I see frequent skidmarks on the pavement which lead directly into mangled guardrails. I see bits of wreckage on the roadway, which is a sobering reminder not to shop on Amazon while I drive.
There is a heavy, heavy fog obscuring the highway, clinging to the Ozarks like a wet dishrag. You’re almost totally blind in this dense, impenetrable wall of gray. It’s a wonder anyone survives backing out of their own driveways.
“We’re used to dangerous road conditions,” says my waitress at a local cafe. “I can drive these roads with my knees while nursing my youngest.”
There is a table of old men beside me, wearing seed caps,
nursing coffees.
One old guy asks where I’m from.
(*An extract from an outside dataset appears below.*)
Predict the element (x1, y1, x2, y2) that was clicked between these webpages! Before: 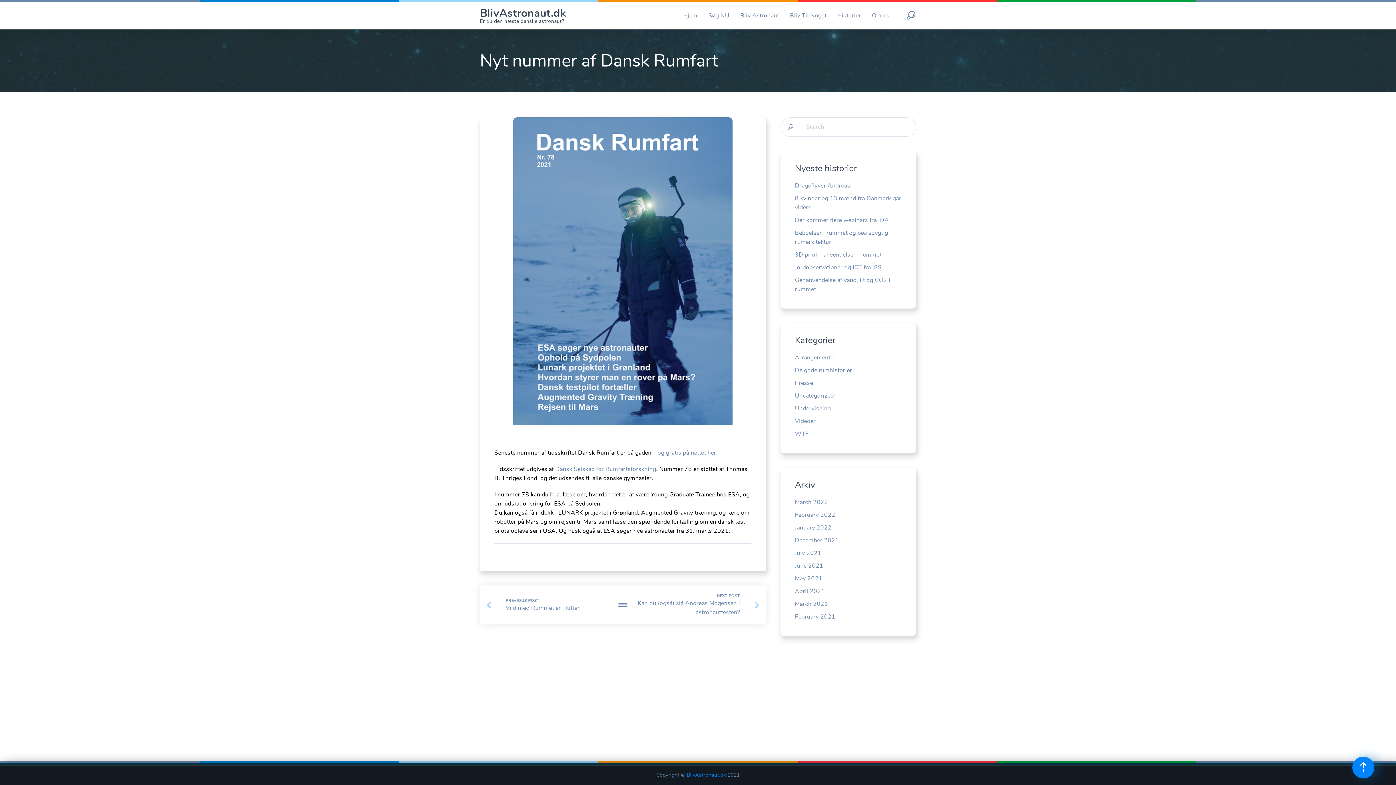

I am a suspicious foreigner in a cafe tucked in the hinterlands of The Natural State. Everyone is staring at me.
“I’m from Birmingham,” I say.
The old guys nod at each other as though I have just informed them I am with the IRS.
“What brings you here?” one guy asks.
“I’m a banjo player,” I say.
I have immediately won their favor. Their guards drop. They are now smiling, aware that I have—at some point in my life—lived in a trailer park. I am smiling back at them. We are all grinning. Among us there are maybe nine teeth.
Soon I am driving through the Ozarks. Windows down. Sun peeking through the fog. The sky is ultramarine. The mountains are perfect.